Green meeting certification:

The Austria Center Vienna (ACV) hosting the General Assembly offers support and provide free green meeting certification in compliance with the Austrian ecolabel (9). A short term goal for EGU could be to achieve the mandatory criteria to be met in nine areas and become certified as a green meeting.

Condemn air travel

The EGU and Copernicus teams are doing large efforts to go greener. This is great, but let’s admit it: the one huge CO2 weak spot of a conference lies in the travel impact of its attendees. Flying is “the most carbon-profligate activity (per hour) humankind has thus far developed”… This is why EGU is trying hard to encourage the use of train (see above). But do we actually need any support to take the train? No, this is a self-motivated, moral choice, and several groups of scientists have already organized to condemn air travel by researchers:

-A petition currently received >1800 signatures for their “Call on Universities and Professional Associations to Greatly Reduce Flying” (10) with >600 of the signatories being researchers. The petition is anchored to a blog providing information and resources around the issue (11). Please sign and spread it as well!
-The “No fly climate Sci” was created by Earth Scientists and groups around 290 biographies of academics and non-academics that decided to reduce their travel by plane (12).
-In France, the recently created group “Labos 1.5” promotes clean practices in Science (13). They published their seminal text in the newspaper “Le Monde” (12), the latter also publishing other tribunes about scientists’ addiction to kerosene (13).
-As a member of the University of Bern (CH), I acknowledge to be in a very privileged situation. It is a huge pride that the majority of our lab took the 10 hours train ride to attend the General Assembly (>20 persons). The University of Bern dissuades air travels; our travel reimbursement forms state that “Flying has to be limited to the unavoidable and CO2 emissions have to be compensated* (14)”. If you are part of a lab that similarly fosters environmentally friendly practices, please share your experience in the comments!

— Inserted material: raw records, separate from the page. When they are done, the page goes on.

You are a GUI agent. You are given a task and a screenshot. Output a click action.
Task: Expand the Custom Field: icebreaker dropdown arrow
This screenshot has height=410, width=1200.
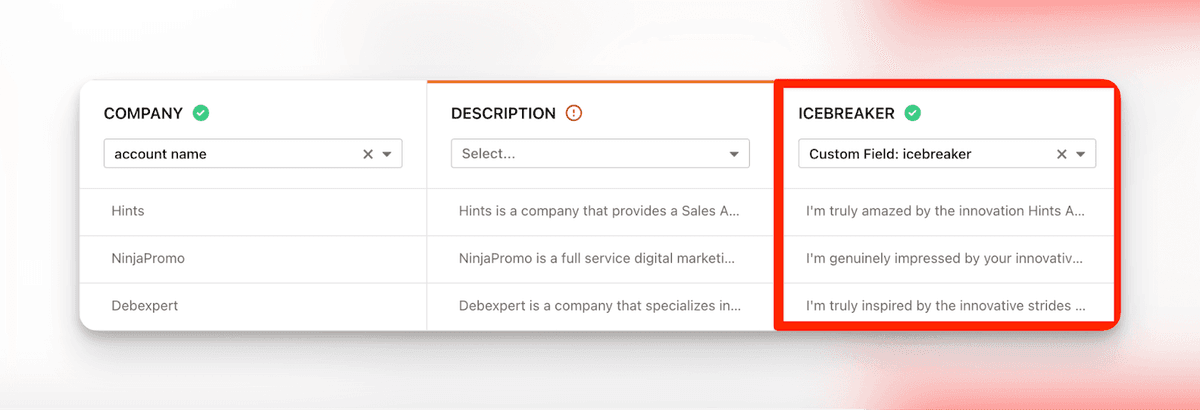pos(1081,154)
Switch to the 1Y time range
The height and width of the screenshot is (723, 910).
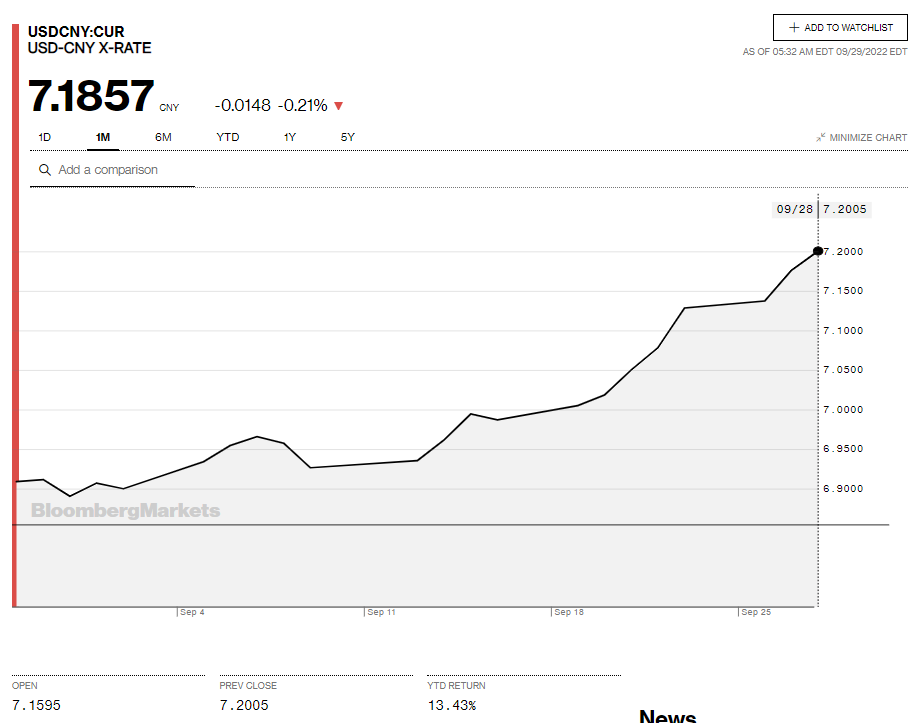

These examples of initiatives show us one fact: things are moving, less and less scientists accept to plead the importance of their work to destroy the environment. We feel the “flygskam” (15). It’s time to change our practices. And in case this text is troubling you, it is probably not going to be the last one: the flood of millions of high-school students supporting Greta Thunberg is about to join the ranks of our universities.


*In German: “Flugreisen sind auf das Notwendigste zu beschränken. CO2-Emissionen sind grundsätzlich mittels eines Klimatickets zu kompensieren, dessen Wahl in der Kompetenz der Organisationseinheit liegt. Die Kompensation ist über Drittmittel zu finanzieren.